This recipe came about for a couple reasons:
– attempting to eliminate food waste
– cooking smaller portions than my recipes show because I’m cooking for one
– still not wanting my own meal prep to be too boring or repetitive
Using some of the same ingredients as the Mediterranean Chicken Pasta, you can meal prep like a champ & still give yourself the variety & goodness you deserve!
What You’ll Need:
1 c. Quinoa [I love I Heart Keenwah]
2 c. Water [or Vegetable Broth]
1 tsp. Pink Himalayan Salt
Spices – as noted
1 lb. Asparagus, chopped & pan seared
1 can Diced Tomatoes, drained
1 can Artichoke Hearts, drained & diced
1/3 c. Pine Nuts
In a medium pot, combine 1 cup quinoa, 2 cups water [or broth] and 1 tsp salt. Bring water to a boil, cover, turn heat down to low & simmer for 15 minutes.

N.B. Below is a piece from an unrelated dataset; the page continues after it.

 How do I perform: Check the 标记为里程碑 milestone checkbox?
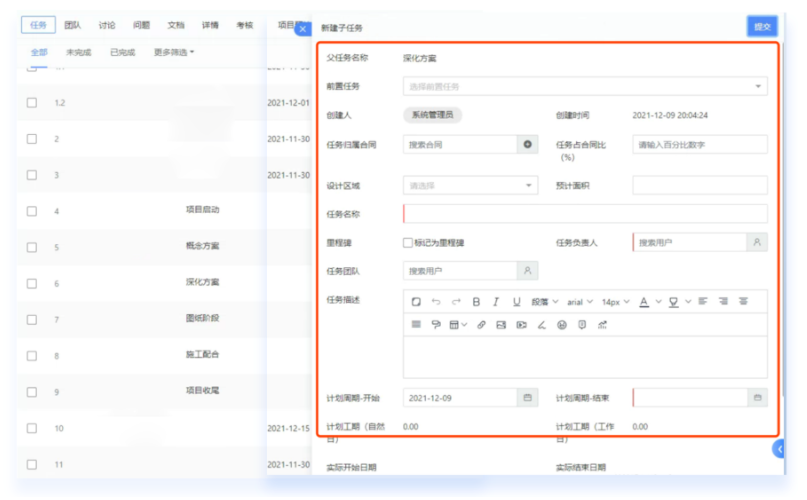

Just like rice, don’t lift the lid & check on it.
After the 15 minutes, turn heat off and allow quinoa to rest in covered pot for 10 minutes. Then, fluff with fork. Add 1/2 tsp. dried parsley, 1/4 tsp. dried oregano & 1/4 tsp. dried rosemary.
While quinoa is cooking, using 1-2 tablespoons of EVOO, pan sear asparagus over medium heat. Season with salt & pepper. You can chop before or after, but doing it pre-cooking allows it to cook faster. 😉
Set aside. Add 1 tsp. minced garlic to diced tomatoes. Add 1/2 tsp. pink Himalayan salt & 1/2 tsp. ground pepper to artichoke hearts.
Once quinoa has rested & been fluffed with fork, add diced tomatoes, artichoke hearts & chopped asparagus.
Stir to combine all the ingredients.
Place in individual sized containers to freeze or refrigerate.
Top with pine nuts or wait until after reheating.
Hopefully these meal prep recipes give you confidence to try it as well!
Using ingredients & steps that are shared between recipes [the 2 with pasta & chicken, the 2 with the same veggies] allows you to cut down a lot of extra work!